Stored data entries:
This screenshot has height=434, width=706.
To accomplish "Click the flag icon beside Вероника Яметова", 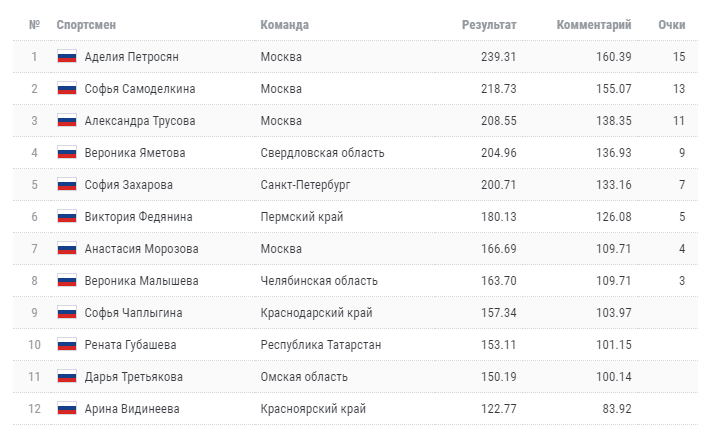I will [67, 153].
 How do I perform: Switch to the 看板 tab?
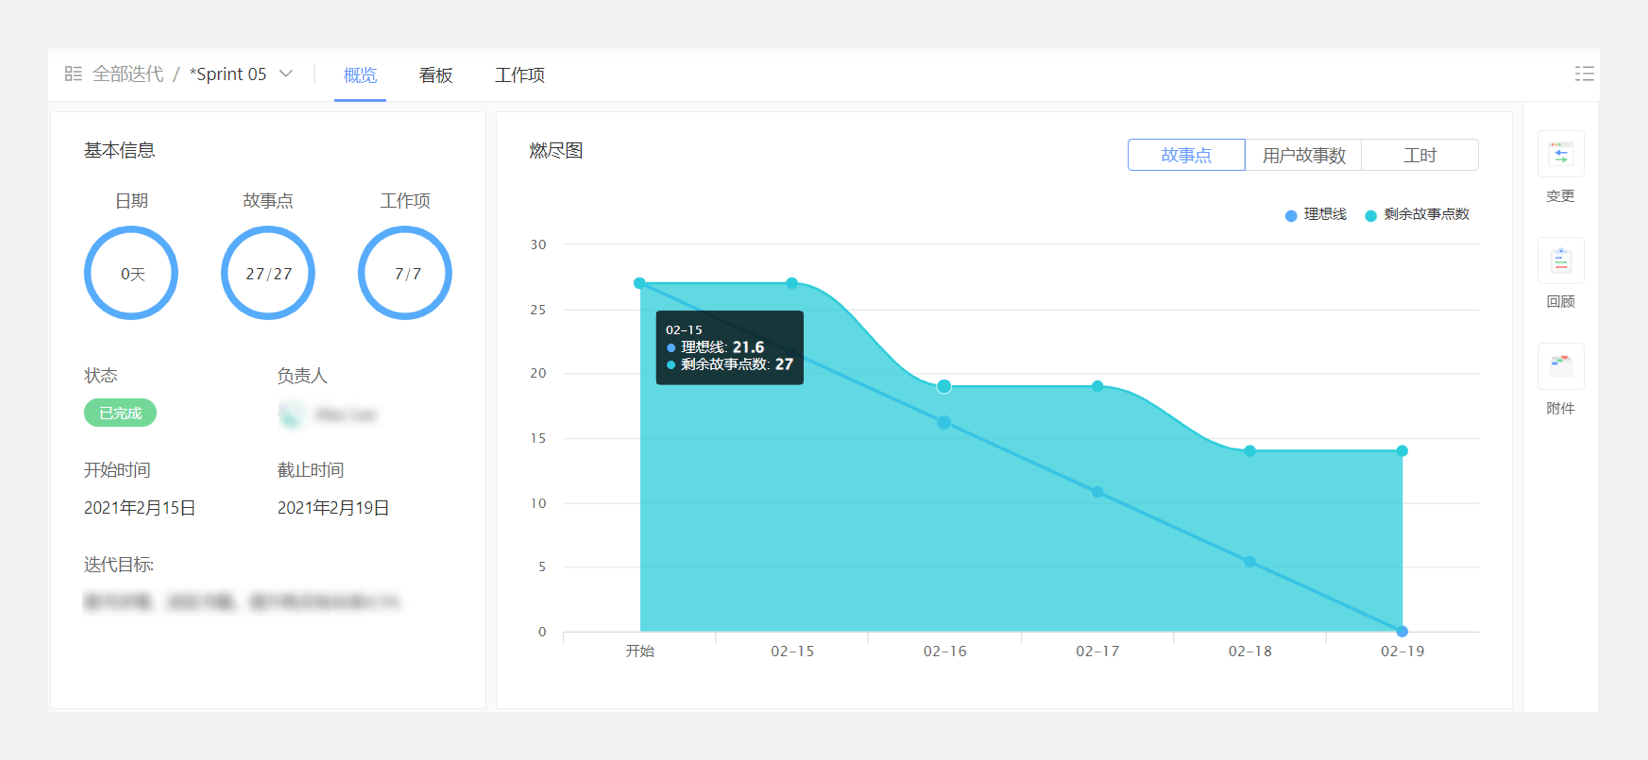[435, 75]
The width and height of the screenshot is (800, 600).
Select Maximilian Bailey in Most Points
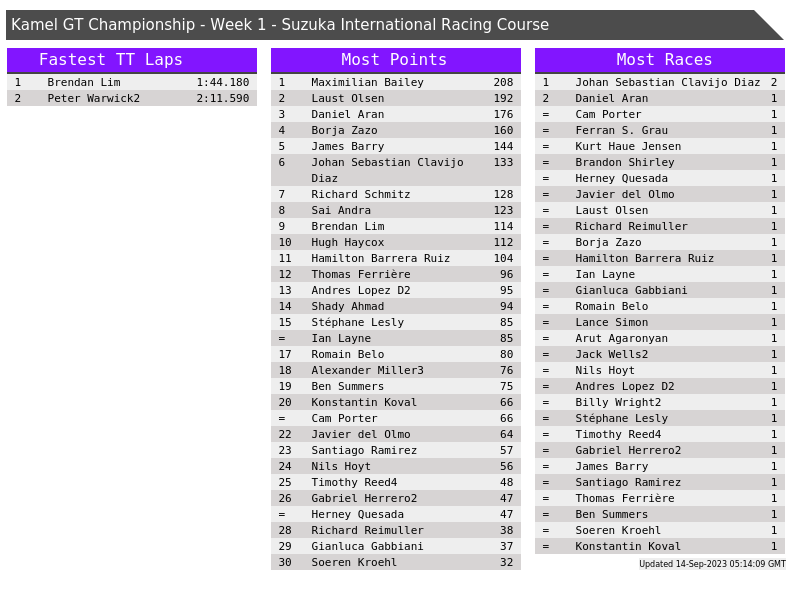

What is expected: Could you set down exactly, and only, the lines from the line containing "The width and" through the last line of the records, both included, without the pictures?

Task response:
The width and height of the screenshot is (800, 600).
Select Maximilian Bailey in Most Points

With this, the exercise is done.